Ms Richelle Flanagan:

I can give the perspective in respect of Parkinson's disease because that is what I know best. The lack of access to care probably impacts on all people with neurological conditions. Parkinson's disease has many symptoms. People may be on medication five times a day. One woman in Letterkenny has not seen a neurologist since she was diagnosed seven years ago. She has declined in the past year. She has been seen by a geriatrician. To a certain extent, geriatricians can manage people with Parkinson's disease but ultimately she needs to be seen by the expert in her condition, which is the neurologist. There are issues with her medication. She is starting to have falls and has issues with her blood pressure. She needs to have a tilt test. There is a whole gamut of things that she needs to have but she will not get them anytime soon. She will possibly have a fall and end up in hospital. There will likely not be a neuro rehab team there. She will not be given her medications on time and will end up being frozen in the bed. She will not be able to swallow properly which will lead to other issues. It is a vicious circle.

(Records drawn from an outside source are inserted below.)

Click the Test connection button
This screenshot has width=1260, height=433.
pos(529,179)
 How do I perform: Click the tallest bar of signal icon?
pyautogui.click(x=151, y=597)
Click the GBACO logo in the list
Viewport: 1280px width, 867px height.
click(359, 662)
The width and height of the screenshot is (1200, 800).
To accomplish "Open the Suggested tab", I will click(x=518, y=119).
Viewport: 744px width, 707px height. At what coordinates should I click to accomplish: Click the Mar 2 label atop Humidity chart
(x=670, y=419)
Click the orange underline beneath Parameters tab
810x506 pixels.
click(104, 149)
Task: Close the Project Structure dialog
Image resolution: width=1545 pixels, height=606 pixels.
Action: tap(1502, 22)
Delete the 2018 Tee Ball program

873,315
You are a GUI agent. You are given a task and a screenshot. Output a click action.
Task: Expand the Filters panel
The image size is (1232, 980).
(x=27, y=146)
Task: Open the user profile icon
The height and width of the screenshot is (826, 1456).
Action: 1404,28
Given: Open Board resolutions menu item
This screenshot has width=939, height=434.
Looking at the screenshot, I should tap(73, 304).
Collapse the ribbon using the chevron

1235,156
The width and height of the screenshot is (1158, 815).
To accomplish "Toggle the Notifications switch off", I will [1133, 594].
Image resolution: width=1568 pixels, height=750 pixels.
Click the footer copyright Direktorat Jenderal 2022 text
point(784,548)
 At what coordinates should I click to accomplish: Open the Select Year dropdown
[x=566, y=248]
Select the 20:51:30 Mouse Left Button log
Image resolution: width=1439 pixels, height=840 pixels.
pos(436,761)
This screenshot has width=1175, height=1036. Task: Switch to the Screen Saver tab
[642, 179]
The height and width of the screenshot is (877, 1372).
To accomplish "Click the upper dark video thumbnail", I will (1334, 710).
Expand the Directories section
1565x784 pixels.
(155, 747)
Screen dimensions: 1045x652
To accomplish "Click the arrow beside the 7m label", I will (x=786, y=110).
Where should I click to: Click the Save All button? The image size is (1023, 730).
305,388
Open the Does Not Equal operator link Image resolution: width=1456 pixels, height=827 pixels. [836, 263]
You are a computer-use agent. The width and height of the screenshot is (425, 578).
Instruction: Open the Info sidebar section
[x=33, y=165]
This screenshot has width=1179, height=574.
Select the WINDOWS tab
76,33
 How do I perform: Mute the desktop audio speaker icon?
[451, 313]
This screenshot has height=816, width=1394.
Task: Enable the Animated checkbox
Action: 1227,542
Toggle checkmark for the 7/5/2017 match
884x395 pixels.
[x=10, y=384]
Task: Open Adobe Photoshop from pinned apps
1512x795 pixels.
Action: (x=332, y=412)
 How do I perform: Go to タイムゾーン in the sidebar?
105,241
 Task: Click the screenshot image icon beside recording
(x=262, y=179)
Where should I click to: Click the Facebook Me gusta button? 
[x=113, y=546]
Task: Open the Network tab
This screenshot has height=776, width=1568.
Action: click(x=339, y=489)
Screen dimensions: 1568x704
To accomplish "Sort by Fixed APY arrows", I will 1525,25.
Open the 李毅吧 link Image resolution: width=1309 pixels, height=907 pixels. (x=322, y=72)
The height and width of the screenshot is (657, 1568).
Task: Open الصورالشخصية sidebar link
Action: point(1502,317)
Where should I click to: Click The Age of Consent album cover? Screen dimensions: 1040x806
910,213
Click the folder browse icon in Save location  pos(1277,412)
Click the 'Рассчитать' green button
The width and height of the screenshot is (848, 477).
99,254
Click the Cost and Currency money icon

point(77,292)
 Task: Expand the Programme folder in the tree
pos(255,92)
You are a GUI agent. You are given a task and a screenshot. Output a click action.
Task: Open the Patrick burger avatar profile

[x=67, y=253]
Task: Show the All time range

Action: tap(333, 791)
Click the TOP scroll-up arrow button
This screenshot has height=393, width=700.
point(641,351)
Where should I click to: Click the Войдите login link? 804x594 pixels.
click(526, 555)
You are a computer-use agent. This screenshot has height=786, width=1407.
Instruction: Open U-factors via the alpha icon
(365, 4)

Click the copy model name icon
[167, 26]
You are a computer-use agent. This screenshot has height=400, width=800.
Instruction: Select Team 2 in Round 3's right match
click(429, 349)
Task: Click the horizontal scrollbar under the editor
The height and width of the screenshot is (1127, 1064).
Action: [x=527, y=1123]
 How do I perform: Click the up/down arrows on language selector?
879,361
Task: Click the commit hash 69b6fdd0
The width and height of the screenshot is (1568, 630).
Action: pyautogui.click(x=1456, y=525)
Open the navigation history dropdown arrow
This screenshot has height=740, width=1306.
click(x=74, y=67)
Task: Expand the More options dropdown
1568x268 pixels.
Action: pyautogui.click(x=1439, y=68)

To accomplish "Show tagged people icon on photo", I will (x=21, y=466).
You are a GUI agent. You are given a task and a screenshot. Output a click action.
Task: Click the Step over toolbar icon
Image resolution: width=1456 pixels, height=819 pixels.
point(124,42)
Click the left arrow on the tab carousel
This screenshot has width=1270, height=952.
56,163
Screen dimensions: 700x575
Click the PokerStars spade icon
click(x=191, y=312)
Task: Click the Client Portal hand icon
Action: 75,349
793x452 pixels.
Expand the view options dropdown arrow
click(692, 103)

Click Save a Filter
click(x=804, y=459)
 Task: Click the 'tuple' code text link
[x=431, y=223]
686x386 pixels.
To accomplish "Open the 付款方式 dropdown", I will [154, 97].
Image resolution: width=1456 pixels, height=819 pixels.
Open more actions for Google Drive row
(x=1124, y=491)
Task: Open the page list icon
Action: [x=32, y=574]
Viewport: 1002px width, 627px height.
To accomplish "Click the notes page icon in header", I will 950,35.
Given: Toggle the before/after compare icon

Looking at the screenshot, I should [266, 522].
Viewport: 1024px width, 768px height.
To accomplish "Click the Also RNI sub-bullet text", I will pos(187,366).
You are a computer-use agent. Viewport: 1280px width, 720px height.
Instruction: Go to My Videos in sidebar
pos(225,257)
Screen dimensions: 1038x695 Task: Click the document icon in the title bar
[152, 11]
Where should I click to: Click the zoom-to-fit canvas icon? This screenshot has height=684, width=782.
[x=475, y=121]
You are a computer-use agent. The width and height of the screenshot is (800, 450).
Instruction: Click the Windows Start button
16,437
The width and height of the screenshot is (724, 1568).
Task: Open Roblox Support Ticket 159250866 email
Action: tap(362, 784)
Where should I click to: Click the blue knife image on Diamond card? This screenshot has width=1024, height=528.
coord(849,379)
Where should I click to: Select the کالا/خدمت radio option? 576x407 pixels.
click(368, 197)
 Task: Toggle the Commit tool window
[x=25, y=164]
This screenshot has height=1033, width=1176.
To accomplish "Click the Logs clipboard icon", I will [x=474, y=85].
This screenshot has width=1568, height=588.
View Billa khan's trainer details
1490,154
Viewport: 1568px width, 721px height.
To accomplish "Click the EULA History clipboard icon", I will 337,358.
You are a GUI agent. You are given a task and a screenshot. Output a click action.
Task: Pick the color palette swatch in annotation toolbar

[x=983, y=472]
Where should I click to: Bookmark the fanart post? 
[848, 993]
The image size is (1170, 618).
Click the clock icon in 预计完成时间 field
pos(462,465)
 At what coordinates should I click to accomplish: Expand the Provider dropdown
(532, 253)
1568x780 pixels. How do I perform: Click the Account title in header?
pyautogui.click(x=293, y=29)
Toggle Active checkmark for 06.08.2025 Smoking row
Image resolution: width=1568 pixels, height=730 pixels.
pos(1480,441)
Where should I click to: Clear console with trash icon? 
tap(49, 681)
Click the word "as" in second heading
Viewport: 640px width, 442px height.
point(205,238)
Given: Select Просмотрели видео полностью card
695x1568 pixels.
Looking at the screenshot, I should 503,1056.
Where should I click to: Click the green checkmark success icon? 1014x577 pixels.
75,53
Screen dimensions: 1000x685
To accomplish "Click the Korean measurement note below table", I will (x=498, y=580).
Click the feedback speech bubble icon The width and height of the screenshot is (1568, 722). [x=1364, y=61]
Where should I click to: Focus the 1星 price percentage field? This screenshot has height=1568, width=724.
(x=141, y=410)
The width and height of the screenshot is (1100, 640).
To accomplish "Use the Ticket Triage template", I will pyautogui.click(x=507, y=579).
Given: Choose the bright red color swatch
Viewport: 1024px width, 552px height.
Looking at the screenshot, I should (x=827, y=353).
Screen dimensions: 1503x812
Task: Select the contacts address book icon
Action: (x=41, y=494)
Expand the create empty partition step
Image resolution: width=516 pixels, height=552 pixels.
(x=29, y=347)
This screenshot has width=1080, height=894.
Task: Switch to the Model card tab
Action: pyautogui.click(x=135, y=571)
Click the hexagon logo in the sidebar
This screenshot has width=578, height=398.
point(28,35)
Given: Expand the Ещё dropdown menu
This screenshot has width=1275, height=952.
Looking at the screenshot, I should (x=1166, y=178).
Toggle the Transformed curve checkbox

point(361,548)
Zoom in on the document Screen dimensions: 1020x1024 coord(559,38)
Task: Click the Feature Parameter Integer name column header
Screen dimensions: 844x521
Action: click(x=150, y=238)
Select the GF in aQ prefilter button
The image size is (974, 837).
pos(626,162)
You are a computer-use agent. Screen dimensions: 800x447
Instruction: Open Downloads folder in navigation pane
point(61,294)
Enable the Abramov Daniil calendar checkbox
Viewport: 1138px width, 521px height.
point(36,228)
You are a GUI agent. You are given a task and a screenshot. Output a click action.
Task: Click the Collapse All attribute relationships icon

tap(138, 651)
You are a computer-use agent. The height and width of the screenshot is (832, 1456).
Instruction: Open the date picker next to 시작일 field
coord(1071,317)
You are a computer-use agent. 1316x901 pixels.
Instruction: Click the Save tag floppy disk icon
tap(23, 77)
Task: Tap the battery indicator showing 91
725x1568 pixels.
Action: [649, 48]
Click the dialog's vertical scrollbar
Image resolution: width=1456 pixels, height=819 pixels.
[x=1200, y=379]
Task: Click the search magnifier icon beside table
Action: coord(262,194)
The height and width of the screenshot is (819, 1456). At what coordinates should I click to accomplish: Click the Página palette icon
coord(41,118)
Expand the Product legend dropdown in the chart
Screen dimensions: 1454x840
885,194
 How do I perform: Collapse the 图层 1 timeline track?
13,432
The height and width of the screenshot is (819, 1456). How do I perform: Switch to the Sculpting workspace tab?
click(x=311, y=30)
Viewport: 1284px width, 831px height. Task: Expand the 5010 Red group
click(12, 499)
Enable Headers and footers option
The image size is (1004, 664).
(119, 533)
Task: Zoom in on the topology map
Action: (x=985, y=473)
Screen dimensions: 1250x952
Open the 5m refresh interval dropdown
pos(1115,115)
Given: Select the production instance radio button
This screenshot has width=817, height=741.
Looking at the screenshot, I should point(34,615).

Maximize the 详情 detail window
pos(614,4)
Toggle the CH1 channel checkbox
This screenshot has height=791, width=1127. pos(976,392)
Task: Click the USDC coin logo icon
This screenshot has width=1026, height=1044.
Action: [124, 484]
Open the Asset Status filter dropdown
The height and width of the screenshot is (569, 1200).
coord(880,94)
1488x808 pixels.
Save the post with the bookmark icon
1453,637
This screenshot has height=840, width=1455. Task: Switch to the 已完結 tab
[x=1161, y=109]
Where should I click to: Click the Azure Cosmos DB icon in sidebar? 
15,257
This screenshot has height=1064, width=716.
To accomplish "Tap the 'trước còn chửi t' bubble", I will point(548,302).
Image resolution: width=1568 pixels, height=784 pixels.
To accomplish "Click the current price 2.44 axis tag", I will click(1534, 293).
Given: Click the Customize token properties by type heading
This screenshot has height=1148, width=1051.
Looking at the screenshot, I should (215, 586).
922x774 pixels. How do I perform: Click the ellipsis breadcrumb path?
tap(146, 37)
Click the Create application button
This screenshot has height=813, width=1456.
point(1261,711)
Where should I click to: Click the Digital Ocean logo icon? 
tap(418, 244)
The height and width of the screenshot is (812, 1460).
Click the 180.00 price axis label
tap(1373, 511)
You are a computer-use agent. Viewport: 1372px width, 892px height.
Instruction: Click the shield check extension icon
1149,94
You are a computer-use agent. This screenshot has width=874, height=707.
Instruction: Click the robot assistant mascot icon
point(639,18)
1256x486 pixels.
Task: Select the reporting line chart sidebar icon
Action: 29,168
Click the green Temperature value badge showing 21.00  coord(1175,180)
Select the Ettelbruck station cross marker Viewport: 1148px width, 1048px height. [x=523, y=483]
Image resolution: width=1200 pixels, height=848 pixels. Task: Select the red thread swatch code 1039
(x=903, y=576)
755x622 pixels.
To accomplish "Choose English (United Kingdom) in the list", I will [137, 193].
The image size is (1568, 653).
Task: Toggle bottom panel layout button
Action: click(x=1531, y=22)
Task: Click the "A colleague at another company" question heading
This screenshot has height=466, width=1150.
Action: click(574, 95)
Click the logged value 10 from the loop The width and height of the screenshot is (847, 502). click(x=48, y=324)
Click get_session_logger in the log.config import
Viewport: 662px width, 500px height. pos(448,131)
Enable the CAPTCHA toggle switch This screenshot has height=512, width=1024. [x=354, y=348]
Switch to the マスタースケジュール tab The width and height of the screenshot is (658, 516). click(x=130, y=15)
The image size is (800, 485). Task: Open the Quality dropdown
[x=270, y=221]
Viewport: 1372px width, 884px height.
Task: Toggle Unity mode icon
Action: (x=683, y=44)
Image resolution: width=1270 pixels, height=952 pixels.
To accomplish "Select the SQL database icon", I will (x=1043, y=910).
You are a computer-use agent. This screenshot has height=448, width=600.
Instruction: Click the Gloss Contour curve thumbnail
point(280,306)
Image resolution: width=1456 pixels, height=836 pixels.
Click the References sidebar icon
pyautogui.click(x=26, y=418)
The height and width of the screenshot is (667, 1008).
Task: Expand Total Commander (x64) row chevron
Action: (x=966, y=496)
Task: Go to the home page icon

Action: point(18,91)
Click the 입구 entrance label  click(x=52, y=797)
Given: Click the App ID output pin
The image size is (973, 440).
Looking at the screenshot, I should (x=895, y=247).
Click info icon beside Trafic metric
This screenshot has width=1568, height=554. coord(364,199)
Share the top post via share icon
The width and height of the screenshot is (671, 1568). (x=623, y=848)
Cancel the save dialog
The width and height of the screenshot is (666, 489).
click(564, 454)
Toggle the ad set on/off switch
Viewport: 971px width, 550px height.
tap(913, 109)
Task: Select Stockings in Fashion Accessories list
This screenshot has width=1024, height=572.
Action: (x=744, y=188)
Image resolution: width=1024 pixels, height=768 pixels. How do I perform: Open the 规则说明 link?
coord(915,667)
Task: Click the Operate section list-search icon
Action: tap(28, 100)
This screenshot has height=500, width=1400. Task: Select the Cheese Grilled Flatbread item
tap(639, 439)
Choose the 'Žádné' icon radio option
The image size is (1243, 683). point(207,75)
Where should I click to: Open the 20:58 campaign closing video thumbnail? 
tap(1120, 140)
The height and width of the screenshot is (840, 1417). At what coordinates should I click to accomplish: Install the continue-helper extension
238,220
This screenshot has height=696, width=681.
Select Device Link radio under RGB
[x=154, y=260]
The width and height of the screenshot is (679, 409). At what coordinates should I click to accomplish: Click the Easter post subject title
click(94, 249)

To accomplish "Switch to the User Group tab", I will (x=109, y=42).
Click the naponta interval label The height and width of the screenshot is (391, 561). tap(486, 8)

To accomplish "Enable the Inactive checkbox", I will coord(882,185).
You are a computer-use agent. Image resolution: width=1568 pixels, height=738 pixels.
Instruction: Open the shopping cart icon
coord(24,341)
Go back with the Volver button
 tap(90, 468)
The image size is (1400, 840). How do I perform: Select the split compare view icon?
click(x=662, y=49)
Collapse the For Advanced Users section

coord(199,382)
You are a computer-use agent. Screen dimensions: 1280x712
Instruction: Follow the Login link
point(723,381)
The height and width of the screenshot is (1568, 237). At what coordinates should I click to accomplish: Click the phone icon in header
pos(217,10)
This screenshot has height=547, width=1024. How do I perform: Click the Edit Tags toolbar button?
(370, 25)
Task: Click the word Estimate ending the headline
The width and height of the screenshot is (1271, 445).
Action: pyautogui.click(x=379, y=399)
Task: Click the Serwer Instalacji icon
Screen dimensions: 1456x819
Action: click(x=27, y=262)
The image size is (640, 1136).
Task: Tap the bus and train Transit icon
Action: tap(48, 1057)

Many people know of motor neurone disease. Progressive supranuclear palsy, PSP, is very similar to ALS but twice as many people in Ireland suffer from it. They do not get access to specialist care either. They may fall up to 20 times a day but do not get access to therapists to help manage that or to neurologists to adjust their medication.

Regarding carers, a nurse in the Parkinson's association told me of the sad case of a lady caring for her husband who has Lewy body dementia, which is another neurological condition. She felt like committing suicide because there was so much pressure on her. Carers have told me there is no access to palliative services when it reaches that advanced stage. There is nobody to guide them in how to manage that. They are trying to do it in their homes. That is a big pressure on the carers. As I have said, 90% do not have access to dieticians. They do not have access to mental health services, occupational therapy or speech and language therapy, all of which could really help not only the person with the condition but also the carers who are struggling to look after their loved ones.